** Collected data entries **
______________________________
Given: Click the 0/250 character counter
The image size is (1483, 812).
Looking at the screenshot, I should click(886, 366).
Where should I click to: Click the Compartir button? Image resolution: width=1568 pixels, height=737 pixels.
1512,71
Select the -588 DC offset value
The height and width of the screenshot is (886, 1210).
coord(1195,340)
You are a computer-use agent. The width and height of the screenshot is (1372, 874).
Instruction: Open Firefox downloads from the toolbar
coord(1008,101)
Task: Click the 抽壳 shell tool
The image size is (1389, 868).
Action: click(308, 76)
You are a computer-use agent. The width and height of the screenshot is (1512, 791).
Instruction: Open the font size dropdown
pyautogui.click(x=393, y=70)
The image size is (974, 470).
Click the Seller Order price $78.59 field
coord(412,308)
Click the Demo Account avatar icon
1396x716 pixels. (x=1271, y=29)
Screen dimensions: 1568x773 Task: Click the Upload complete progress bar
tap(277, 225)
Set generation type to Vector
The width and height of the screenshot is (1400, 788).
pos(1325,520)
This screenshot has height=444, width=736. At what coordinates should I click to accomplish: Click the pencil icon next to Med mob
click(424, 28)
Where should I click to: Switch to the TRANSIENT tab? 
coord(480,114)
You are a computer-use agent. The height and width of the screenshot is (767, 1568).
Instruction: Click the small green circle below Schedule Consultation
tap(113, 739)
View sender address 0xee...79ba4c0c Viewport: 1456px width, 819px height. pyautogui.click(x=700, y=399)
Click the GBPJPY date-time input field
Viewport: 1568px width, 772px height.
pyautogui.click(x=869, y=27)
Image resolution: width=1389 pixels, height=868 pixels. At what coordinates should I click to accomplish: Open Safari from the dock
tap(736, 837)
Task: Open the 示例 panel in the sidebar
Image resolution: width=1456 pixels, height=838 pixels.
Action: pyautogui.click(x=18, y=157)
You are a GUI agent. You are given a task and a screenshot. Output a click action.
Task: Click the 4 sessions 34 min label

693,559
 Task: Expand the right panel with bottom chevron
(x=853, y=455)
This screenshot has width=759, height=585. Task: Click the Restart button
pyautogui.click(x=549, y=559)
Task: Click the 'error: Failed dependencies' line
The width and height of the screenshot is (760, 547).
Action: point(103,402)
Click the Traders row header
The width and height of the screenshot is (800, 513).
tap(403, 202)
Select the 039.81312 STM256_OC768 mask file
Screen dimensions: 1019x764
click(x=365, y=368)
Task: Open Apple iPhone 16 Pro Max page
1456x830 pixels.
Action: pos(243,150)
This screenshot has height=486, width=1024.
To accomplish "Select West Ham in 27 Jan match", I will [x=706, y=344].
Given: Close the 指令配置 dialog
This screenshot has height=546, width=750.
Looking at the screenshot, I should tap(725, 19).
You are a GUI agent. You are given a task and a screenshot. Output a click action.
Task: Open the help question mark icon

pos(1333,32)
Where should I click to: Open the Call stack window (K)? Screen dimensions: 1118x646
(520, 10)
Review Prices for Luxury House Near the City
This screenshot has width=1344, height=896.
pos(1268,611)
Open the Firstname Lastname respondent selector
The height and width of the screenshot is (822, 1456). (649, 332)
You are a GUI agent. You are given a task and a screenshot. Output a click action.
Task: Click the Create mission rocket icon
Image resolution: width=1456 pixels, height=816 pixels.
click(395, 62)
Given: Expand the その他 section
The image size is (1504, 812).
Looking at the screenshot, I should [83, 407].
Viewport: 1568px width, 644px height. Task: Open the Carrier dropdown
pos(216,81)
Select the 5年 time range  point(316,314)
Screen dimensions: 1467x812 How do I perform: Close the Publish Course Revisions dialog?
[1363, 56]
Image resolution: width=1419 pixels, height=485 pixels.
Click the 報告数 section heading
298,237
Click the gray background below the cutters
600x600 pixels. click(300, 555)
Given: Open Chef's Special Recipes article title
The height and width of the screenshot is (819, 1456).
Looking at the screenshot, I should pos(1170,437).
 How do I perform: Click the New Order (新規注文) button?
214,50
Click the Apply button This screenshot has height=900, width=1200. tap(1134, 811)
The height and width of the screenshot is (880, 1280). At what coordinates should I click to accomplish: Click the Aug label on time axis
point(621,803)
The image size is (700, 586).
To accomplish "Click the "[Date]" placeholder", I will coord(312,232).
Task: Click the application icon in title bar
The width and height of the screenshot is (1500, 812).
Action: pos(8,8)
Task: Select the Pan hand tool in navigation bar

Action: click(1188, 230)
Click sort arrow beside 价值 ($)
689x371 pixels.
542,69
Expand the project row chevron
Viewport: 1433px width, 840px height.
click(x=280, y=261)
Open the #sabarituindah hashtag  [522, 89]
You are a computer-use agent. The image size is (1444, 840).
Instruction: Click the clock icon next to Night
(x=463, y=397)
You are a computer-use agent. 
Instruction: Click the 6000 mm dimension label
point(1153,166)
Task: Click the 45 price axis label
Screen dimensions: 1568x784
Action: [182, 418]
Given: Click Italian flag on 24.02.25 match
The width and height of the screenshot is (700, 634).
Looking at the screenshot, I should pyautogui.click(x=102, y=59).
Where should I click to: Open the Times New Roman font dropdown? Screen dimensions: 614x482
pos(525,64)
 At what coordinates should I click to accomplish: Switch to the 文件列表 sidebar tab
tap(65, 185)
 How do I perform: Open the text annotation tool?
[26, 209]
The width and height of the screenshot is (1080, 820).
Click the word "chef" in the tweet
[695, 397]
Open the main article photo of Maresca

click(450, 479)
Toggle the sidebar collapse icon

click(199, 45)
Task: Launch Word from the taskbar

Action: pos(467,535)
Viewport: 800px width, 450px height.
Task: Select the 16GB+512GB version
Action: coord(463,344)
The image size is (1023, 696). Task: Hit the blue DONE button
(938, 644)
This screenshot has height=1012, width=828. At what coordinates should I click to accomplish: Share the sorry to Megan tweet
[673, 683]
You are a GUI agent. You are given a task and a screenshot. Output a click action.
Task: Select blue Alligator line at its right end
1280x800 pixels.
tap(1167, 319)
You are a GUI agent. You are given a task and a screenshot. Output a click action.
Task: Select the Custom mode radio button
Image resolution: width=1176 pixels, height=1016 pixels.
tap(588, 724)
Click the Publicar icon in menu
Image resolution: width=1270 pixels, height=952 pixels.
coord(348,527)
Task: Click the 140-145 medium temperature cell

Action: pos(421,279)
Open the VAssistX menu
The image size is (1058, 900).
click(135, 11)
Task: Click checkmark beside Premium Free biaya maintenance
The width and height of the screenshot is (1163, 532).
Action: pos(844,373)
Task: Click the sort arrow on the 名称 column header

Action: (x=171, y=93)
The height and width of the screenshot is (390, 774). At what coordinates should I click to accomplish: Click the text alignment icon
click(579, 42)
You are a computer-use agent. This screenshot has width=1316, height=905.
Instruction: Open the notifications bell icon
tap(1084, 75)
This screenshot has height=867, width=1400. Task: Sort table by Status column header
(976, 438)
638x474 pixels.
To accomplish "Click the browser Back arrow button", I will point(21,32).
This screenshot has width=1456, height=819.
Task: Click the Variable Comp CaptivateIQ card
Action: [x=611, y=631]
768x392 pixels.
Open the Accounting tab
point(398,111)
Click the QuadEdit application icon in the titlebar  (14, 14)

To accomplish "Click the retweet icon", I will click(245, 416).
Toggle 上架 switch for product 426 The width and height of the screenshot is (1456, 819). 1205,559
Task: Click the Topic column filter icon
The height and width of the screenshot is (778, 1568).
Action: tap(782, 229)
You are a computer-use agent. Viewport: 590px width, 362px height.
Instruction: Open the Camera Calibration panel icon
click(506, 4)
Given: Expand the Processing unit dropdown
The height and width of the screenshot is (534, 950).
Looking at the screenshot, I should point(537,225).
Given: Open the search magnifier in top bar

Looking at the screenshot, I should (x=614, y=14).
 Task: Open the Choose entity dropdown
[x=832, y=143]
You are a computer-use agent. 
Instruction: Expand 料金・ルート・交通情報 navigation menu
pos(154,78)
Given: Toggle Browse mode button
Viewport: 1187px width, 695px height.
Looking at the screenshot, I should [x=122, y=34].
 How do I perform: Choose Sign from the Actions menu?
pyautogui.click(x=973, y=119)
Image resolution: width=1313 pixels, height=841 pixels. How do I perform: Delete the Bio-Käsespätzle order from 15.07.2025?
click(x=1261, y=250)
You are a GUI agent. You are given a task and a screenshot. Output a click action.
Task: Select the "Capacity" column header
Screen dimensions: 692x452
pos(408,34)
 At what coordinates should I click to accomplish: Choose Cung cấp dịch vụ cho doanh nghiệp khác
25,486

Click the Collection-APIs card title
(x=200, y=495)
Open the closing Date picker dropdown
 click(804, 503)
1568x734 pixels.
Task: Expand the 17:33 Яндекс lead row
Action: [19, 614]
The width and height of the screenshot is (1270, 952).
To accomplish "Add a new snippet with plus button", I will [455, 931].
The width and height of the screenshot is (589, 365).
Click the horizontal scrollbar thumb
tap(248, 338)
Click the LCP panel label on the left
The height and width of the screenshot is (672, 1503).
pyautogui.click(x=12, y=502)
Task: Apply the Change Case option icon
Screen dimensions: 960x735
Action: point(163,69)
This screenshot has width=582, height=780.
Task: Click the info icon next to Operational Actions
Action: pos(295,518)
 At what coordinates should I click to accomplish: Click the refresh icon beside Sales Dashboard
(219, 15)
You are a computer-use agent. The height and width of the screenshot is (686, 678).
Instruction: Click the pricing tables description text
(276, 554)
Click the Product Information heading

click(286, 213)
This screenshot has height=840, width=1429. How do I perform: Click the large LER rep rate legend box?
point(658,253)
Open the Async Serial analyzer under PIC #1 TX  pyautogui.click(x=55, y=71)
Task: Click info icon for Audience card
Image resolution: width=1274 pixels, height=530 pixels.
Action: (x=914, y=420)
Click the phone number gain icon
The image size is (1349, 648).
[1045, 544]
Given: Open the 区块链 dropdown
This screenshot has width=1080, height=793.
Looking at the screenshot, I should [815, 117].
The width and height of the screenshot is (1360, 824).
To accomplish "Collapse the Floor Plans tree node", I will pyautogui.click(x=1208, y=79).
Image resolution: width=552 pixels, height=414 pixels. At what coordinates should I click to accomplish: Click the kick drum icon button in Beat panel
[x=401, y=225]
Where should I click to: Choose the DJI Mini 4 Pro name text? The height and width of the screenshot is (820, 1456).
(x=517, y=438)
______________________________
** Set problem **
Could you edit everything from the start of the lines down to the line containing "View sender address", swapping "Instruction" for "Directive" and leaving the rest unchanged?

** Exercise result **
Given: Click the 0/250 character counter
The image size is (1483, 812).
Looking at the screenshot, I should click(886, 366).
Where should I click to: Click the Compartir button? Image resolution: width=1568 pixels, height=737 pixels.
1512,71
Select the -588 DC offset value
The height and width of the screenshot is (886, 1210).
coord(1195,340)
You are a computer-use agent. The width and height of the screenshot is (1372, 874).
Directive: Open Firefox downloads from the toolbar
coord(1008,101)
Task: Click the 抽壳 shell tool
The image size is (1389, 868).
Action: click(308, 76)
You are a computer-use agent. The width and height of the screenshot is (1512, 791).
Directive: Open the font size dropdown
pyautogui.click(x=393, y=70)
The image size is (974, 470).
Click the Seller Order price $78.59 field
coord(412,308)
Click the Demo Account avatar icon
1396x716 pixels. (x=1271, y=29)
Screen dimensions: 1568x773 Task: Click the Upload complete progress bar
tap(277, 225)
Set generation type to Vector
The width and height of the screenshot is (1400, 788).
pos(1325,520)
This screenshot has height=444, width=736. At what coordinates should I click to accomplish: Click the pencil icon next to Med mob
click(424, 28)
Where should I click to: Switch to the TRANSIENT tab? 
coord(480,114)
You are a computer-use agent. The height and width of the screenshot is (767, 1568).
Directive: Click the small green circle below Schedule Consultation
tap(113, 739)
View sender address 0xee...79ba4c0c Viewport: 1456px width, 819px height. pyautogui.click(x=700, y=399)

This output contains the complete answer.